Westmoreland had ancestors who fought in the American Revolution and the American Civil War. A graduate of the U.S. Military Academy at West Point and a decorated veteran of both World War II and the Korean War, Westmoreland assumed command of the ground forces in Vietnam with the confidence of a man who had successfully waged war. He regarded his post at MACV, which he took command of in 1964 at the age of sixty, as the high point of his military career. He was determined to quickly win the war.

Giap was a high school history teacher who was self-taught in the art of war. As a teacher Giap gained a reputation as a lecturer of military history.
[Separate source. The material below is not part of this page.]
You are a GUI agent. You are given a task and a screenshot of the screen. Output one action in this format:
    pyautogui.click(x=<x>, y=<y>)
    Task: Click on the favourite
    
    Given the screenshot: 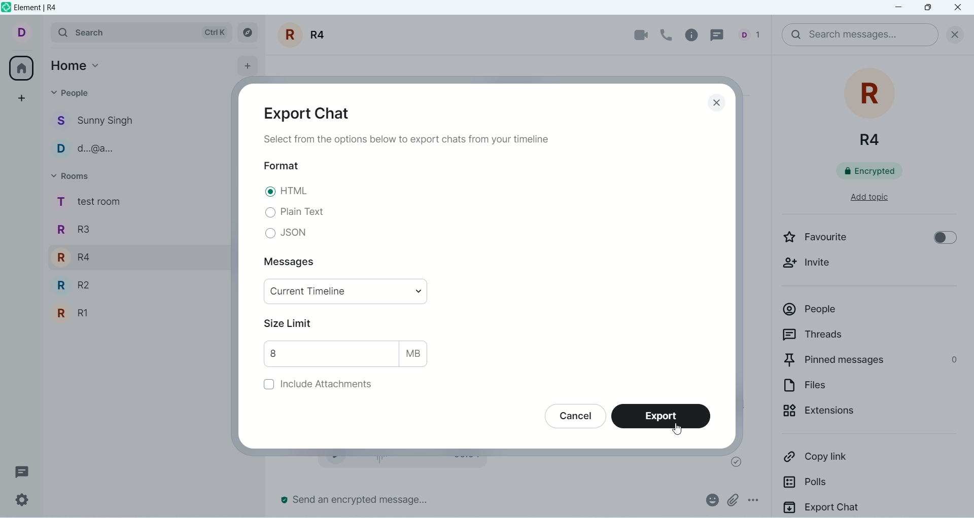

He was appointed the commanding general of the Viet Minh troops in 1945 at the age of thirty-four and became their foremost military commander during the war with the French in the early 1950s. His crowning achievement was his decisive victory over the French at Dien Bien Phu in 1954. Giap was made the commander in chief of the North Vietnamese Army and later became minister of defense in the North Vietnamese government.

Giap joined the Communist Party in 1937. In 1939 the French government outlawed the Communist Party in France and its colonies, forcing members to either flee to other countries or go into hiding. Giap went into exile in China. But his wife, baby daughter, and his wife’s sister were captured by the French security forces in Vietnam and thrown into prison. There, Giap’s sister-in-law was guillotined, and his wife was later beaten to death by the guards. Giap’s daughter also died in prison, the cause of which is unknown. Their deaths reaffirmed Giap’s commitment to fight for an independent Vietnam.

When American combat troops arrived in 1965, Giap used the same tactics he had perfected against the French. Unfortunately for him the Americans were more powerful, and Giap’s efforts never achieved the same military success on the battlefield.